29/09/2014 00:00:00 Propostas econômicas de presidenciáveis são superficiais

Fonte: Folha de Londrina


O debate sobre políticas econômicas entre os presidenciáveis está recheado de polêmicas na reta final de campanha, mas foi pouco produtivo porque contou apenas com propostas superficiais. A opinião é dividida por três economistas que, a pedido da FOLHA, compararam programas de governo e declarações dos três primeiros colocados nas pesquisas de intenção de voto, sobre os temas autonomia do Banco Central, política energética e Petrobras, mudanças na legislação trabalhista e reforma tributária. 

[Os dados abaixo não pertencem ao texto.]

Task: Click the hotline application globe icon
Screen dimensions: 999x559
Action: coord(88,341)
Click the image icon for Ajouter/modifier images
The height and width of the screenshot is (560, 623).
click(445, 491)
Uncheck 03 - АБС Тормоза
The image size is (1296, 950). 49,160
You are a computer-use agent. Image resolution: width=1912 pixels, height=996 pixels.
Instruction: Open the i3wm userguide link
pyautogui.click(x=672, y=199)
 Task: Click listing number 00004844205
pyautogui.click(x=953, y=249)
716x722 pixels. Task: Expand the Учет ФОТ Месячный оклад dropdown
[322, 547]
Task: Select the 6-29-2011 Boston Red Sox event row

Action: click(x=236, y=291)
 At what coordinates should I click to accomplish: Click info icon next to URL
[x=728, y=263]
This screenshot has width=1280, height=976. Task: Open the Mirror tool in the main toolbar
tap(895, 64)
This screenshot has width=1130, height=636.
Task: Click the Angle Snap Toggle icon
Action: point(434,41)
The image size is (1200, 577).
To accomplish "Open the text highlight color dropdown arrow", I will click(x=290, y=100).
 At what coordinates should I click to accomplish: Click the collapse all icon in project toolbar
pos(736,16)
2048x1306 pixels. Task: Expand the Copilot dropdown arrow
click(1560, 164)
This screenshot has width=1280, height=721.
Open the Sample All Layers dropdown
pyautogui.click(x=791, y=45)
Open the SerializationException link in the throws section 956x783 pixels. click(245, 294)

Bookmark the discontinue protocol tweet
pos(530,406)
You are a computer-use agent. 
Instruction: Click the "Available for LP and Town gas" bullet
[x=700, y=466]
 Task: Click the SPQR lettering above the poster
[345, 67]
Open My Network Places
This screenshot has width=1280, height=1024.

Para a análise, foram usados dados do programa de governo de Marina Silva (PSB), a única dos três que disponibilizou o documento em site de campanha, além de textos com diretrizes de campanha e declarações em entrevistas de Aécio Neves (PSDB) e Dilma Rousseff (PT), conforme orientação das assessorias dos candidatos. Com raras exceções, porém, os analistas apontaram compromissos semelhantes e que não detalham como chegar aos resultados que propõem.

 
A discussão sobre emprego e legislação trabalhista aparece como a menos divergente. Apesar da troca de acusações em entrevistas e programas eleitorais sobre a possibilidade do aumento do desemprego caso os adversários vençam, os três citam a necessidade da criação de vagas, da valorização do salário mínimo e se mostraram voltados a promover atualizações nas leis. "Todos os candidatos dizem que algumas atualizações precisam ser feitas, com a necessidade de alguma flexibilização, e que é claro que é preciso defender os direitos", diz o professor de economia Adilson Volpi, da Universidade Federal do Paraná (UFPR).

 
Para o professor de economia Sidnei Pereira do Nascimento, da Universidade Estadual de Londrina (UEL), os sindicatos ainda relutam que ocorra flexibilidade para determinadas categorias. Ele diz que setores mais organizados, como a indústria automobilística, já possuem negociação diferenciada em momentos de crise, quando ocorre o layoff, ou suspensão temporária de horários ou contratos de trabalho. "Existem outras situações, como na agricultura, em que seria possível aumentar a formalização se houvessem regras parecidas. Há um período do ano de trabalho intenso e outro mais parado, mas as contratações acabam sendo temporárias por falta de flexibilidade."

 
Conselheiro do Conselho Regional de Economia (Corecon) do Paraná, Cid Cordeiro completa que os três candidatos se manifestam, apesar de genericamente, em favor do aumento das vagas de emprego. "É um compromisso importante porque nos anos 80 e 90 houve muito desemprego, em uma época em que as políticas de governo não estavam colocadas para o mercado de trabalho." 


Reforma tributária


Outro ponto em comum foi a percepção de que uma reforma tributária é necessária. Marina, por ter programa de governo, detalha melhor quais as propostas, mas não mostra o caminho que seguirá para implantá-las. "Desde 94, muita gente colocou a reforma tributária no programa de governo e, até hoje, ninguém conseguiu fazê-la", diz Nascimento, especialista na área. 
Cordeiro lembra que a reforma significaria aumentar o peso da tributação direta, sobre renda e propriedade, e diminuir o da indireta, sobre o consumo. "O problema é que sempre alguém vai perder e hoje temos o exemplo de prefeitos que nem mesmo conseguem elevar o IPTU (Imposto Predial e Territorial Urbano), apesar da valorização dos imóveis, porque há chiadeira geral."

 
O que também não se explica são os objetivos com a reforma. "Têm sido feitos remendos e é preciso uma mudança estrutural, mas não estão claros nas propostas quais são os desafios para os próximos anos", diz Volpi.